What the comma does is mark the end of the values so when the spreadsheet, "imports," the CSV file it knows that when it sees a comma it takes that as meaning a new column. Of course, the countries that use a "," as their decimal point end up with problems, as would a number which was formatted for human readable, like, "1,000" instead of "1000" ... but to be honest most inter-machine transfers don't need human readable and when CSV filters are written for countries that use a comma as the decimal value point, they just choose a different separator.

Now, you'll notice that in our log we have lines like this...

66.249.67.154 - - [27/Nov/2008:04:33:47 -0800] "GET /photos/displayimage.php?album=11&pos=10 HTTP/1.1" 200 14747 "-" "Mozilla/5.0 (compatible; Googlebot/2.1; +http://www.google.com/bot.html)"

... which is a Google bot, so I'm not going to hide their IP addy.

Now look at that line ... you should see that the "space" is actually our separator. So we have to open the file as a CSV file and tell the system to use space as the separator, which is quite easy. We just point at the file and select "CSV" from the import filter list.


Then it asks us some more details so we untick the comma and put a tick by the space.


Now that we have it within the spreadsheet, we can do a full sheet sort by various columns to get some order in to the results. The first thing I do is a sort by the referrer page (usually column I for me) and that quickly enables me to isolate the rows that came from people viewing my own web sites.

Within a few minutes, I've taken 6,138 mishmash rows down to 2619 ordered rows. That says that only a little over half of my traffic is easily regocnisable as legitimate browsing. Scary, isn't it! The majority of those are listing "-" under their source, so I can't tell where they've come from. 2,516 of them, to be precise. Unsocial bastards.

However, now that you've got the data in this format, it makes it easier for you to sort the columns by various sections and spot trends. There are other techniques you can use for whatever is left, such as lines like these...

http://209.85.135.104/translate_c?hl=cs&sl=en&u=http://shutter-fug.blogspot.com/
2007/07/sensor-cleaning.html&prev=/search%3Fq%3DCLEAN%2Bsensor%2Bcleaning%2B
for%2Bpentax%26hl%3Dcs%26lr%3D%26sa%3DG&usg=ALkJrhheBcC6GQh-Zkkx1OEp
W7bYSYvFbg

... someone used Google to translate a page of this very blog, in to what appears to be Checkoslovakian!

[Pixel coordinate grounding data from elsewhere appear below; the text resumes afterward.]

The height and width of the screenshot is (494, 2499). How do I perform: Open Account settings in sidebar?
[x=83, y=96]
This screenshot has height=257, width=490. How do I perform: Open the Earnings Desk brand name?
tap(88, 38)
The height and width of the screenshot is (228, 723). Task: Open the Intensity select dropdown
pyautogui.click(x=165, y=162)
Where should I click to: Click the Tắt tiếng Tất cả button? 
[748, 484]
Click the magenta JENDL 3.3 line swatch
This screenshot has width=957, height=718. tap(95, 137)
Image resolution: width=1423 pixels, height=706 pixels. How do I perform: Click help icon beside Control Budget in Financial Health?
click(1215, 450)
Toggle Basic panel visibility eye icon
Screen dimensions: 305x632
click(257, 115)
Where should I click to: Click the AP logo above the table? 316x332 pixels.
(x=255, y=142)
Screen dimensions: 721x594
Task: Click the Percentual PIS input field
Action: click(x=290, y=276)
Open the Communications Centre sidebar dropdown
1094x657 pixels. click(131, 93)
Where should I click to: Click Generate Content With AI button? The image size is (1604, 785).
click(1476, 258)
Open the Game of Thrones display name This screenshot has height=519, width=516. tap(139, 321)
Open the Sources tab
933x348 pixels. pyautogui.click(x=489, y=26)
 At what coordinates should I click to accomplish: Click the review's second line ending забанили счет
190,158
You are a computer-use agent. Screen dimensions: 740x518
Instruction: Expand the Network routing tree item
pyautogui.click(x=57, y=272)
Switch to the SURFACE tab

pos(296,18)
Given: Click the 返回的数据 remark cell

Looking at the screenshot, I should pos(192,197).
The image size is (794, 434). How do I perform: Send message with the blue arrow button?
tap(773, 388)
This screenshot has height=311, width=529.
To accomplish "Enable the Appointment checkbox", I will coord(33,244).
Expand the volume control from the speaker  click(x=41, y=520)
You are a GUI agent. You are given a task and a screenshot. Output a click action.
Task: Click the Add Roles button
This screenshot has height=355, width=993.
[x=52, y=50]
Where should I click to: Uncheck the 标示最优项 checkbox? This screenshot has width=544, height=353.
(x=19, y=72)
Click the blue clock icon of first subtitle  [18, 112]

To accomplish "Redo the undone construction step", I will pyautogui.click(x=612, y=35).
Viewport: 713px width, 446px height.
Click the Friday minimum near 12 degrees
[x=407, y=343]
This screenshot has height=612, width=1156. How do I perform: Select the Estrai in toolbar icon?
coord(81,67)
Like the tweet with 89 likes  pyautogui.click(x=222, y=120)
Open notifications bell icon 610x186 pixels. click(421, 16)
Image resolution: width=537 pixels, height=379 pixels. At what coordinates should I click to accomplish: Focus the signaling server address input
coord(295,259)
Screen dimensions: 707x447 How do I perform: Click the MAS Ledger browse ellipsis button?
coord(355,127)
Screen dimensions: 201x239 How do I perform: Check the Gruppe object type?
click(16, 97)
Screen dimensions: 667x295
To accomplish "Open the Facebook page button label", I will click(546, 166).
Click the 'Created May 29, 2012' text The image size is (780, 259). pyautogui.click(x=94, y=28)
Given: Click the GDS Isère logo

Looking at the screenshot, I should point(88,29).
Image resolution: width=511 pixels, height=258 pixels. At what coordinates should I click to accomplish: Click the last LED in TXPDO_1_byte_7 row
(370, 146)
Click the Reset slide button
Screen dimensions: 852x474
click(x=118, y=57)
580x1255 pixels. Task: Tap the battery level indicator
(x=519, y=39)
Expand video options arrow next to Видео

After you've gotten used to looking at the various pages of information you should be able to spot trends, like if you sort by IP address and see it constantly referring to a password protected page, trying to log on, or something.

The long story short is that once you've got used to handling the CSV import filter, sorting the columns gives you the ability to look through the data quickly to spot trends in your log files.